Une procédure en cours

Une procédure civile est en cours à Créteil, tandis que des investigations pénales ont été lancées à Paris depuis un signalement du député Arthur Delaporte, à l’issue d’une commission d’enquête. Cette commission avait conclu que la plateforme proposait un "océan de contenus néfastes", de la violence "sous toutes ses formes", selon sa rapporteure Laure Miller (EPR).
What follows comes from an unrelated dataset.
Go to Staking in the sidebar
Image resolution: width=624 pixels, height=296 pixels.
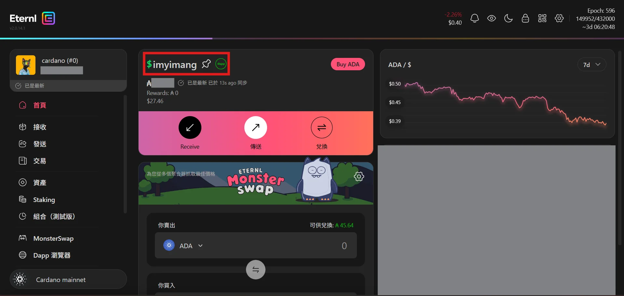coord(44,200)
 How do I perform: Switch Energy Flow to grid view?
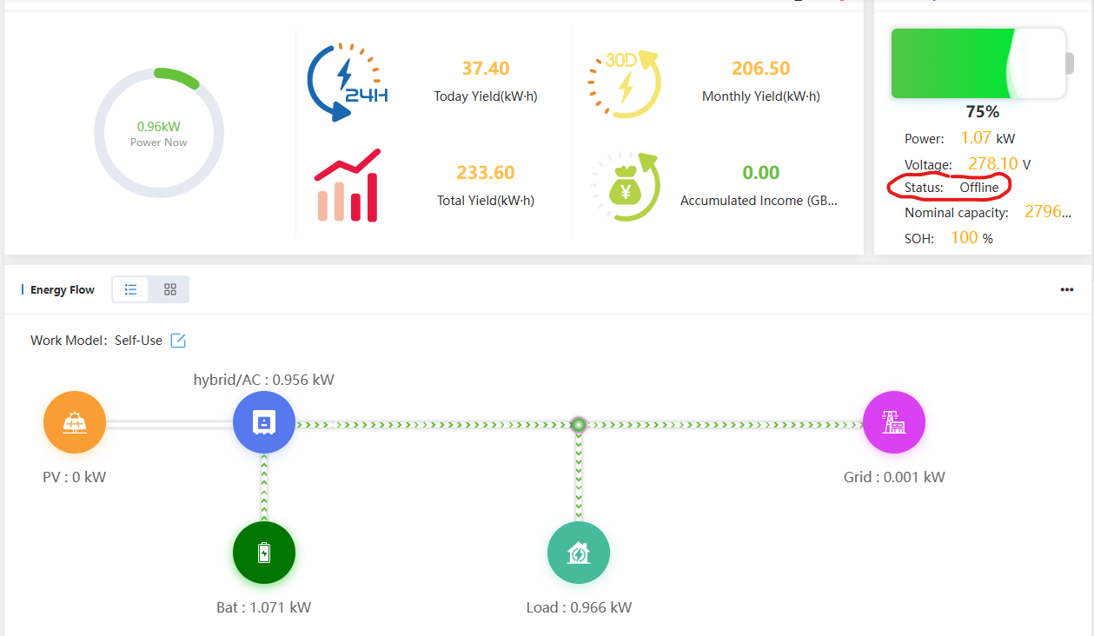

Depuis l’automne 2025, le parquet de Paris enquête notamment pour propagande de moyens de se donner la mort.

Des adolescents "englués"

Avec leur plainte, "les seize familles souhaitent venir compléter les investigations", en mettant "l’accent sur le délit pénal d’abus de faiblesse non visé encore dans l’enquête", écrivent-elles dans un communiqué du collectif Algos Victima. "Ce sont des adolescents confrontés à des contenus morbides, sans les avoir cherchés, et qui se retrouvent englués devant une apologie de la scarification, du suicide", affirme Me Boutron-Marmion. "Les parents ne peuvent pas agir seuls face à cette machine. Nombre de familles avaient mis à leur échelle un contrôle ou un accompagnement, mais il suffit de moins d’une heure de scrolling morbide par jour pour voir son état de santé se dégrader". "Au nom du profit, on est en train de sacrifier toute une génération, avec des adolescents en détresse émotionnelle", a encore alerté l’avocate.

La position de TikTok

TikTok a, à plusieurs reprises, rejeté ces allégations et assure disposer d’outils de modération de ses contenus pour les plus jeunes. "TikTok fait dans le vernis", a fustigé Me Boutron-Marmion. "Rien n’est fait pour modifier les fonctionnements de leurs paramètres", a-t-elle avancé. Lundi, la plateforme n’avait pas répondu dans l’immédiat aux sollicitations de l’AFP. La première plainte en Europe visant TikTok pour provocation au suicide remonte à septembre 2023.